The ship away is to the east. The village to the west. I could go north or south. South I’d read the bottom of the peninsula and have to come back, so North is better. I could just walk up that street and keep going. After a while there would be a quiet country road. There would be a stone wall with lichen on it. Grass. Dirt. Gravel. Some trees overhanging the wall. Vines and leaves all of different kinds. The hills would roll and the road wind over them. There’d be the stars at night and the sun by day. And in the rain I’d huddle in some shelter, an overhang, a shade for livestock, a rickety old shed that keeps things dry, but everyone would be in doors so they wouldn’t notice.

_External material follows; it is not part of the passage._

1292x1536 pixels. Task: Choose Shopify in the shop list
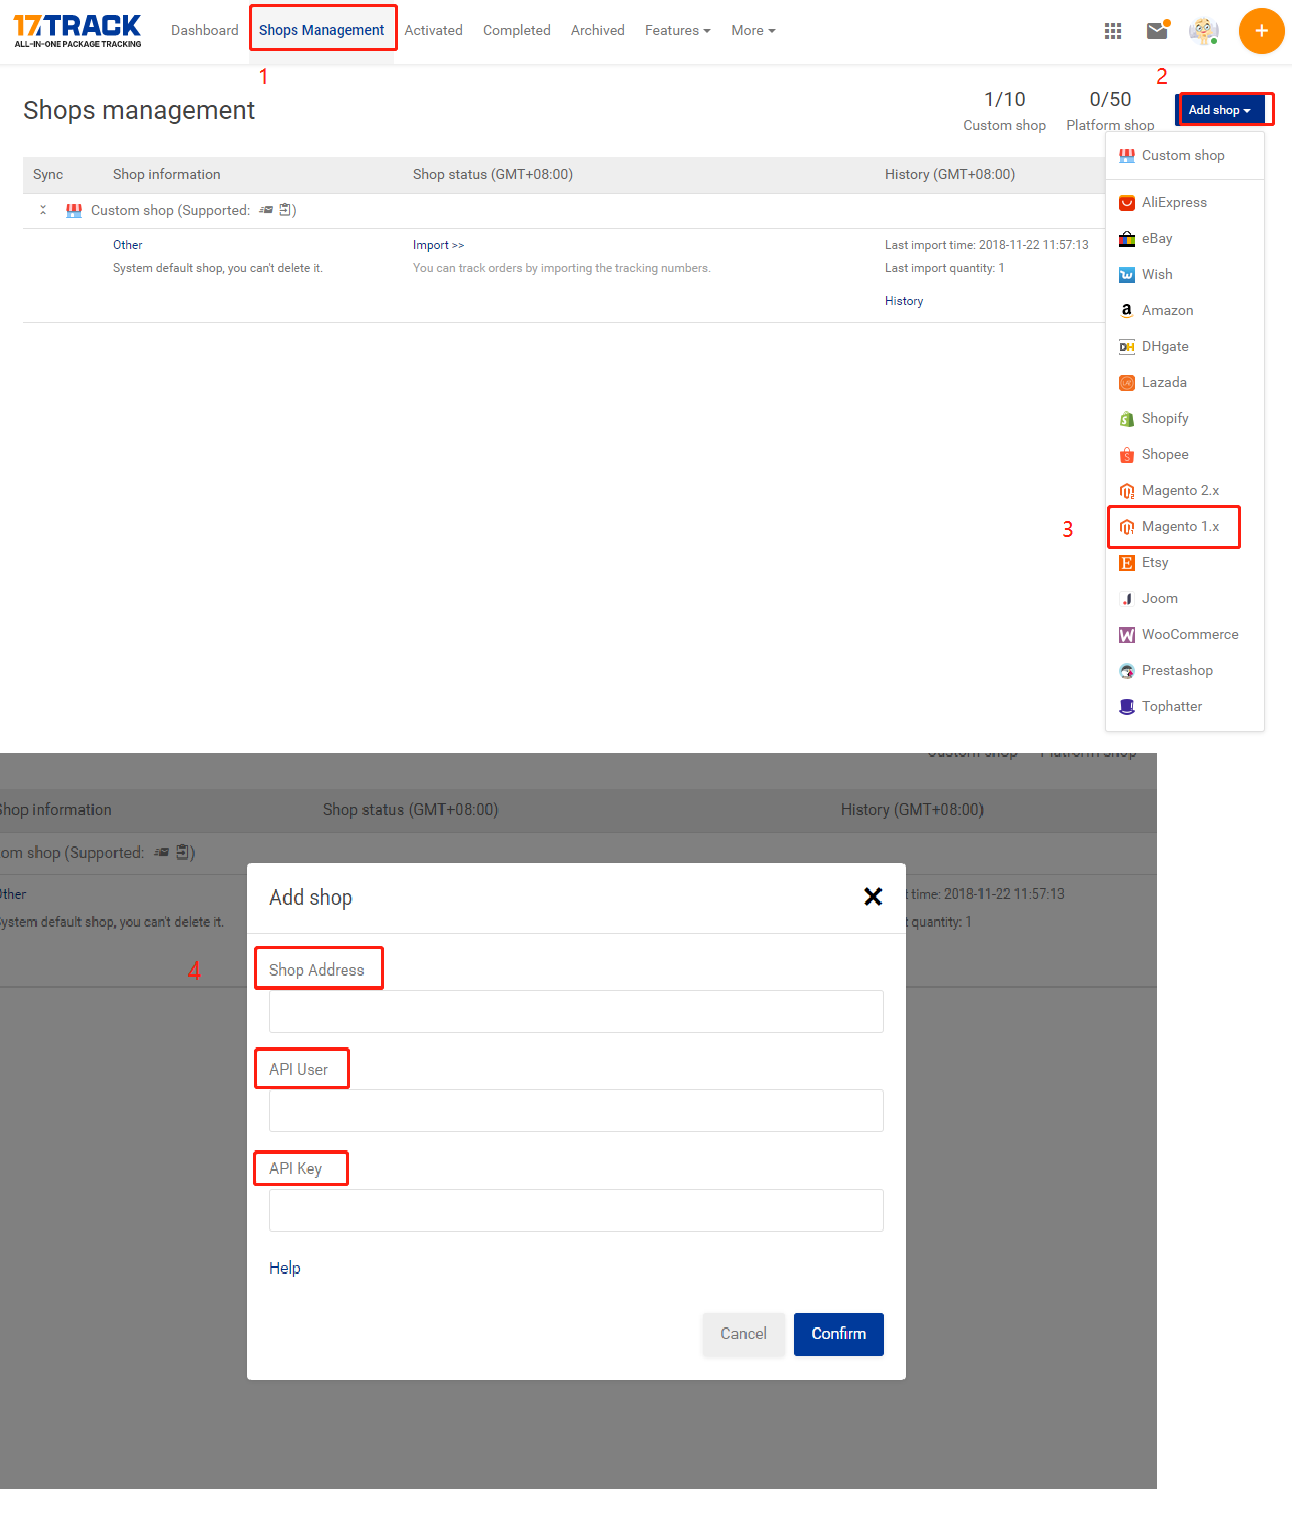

There’d be some birds. Some little bugs. At night, I could hop over someone’s wall and find a little hollow where I could sleep, safe knowing nobody would ever find me. And in the morning there would always be something around the bend, something over the hill, that I’d never seen before. Walking north nobody would ever find me.
But they would. Someone would be worried why such a young person was alone. Some government body. Someone would say something to some charity. Then they’d have me and they’d send me to school and they’d be watching all the time, in case I ran away. It could never work. There’s no escape really.
And anyway it’s not real. What would I eat? Would I eat out of garbage bins? Dad said the best is the back of fine restaurants, because rich people don’t eat everything, and it’s cooked by the best chefs. If I tried to steal bread. Surely one loaf of bread wouldn’t be much to lose. But I’m no good at that. Everytime I tried to rack anything I got busted. Everyone else can do it. That’s just something I’m no good at. Maybe the shopkeeper would think one loaf of bread isn’t too much to lose, and if surely if a kid has to steal it to eat, they’d look the other way. But then they’d go out of business. I’d get busted and the cops would make enquiries and one thing would lead to another and they’d find out who I was. They’d ship me off to Australia for stealing a loaf of bread – ha!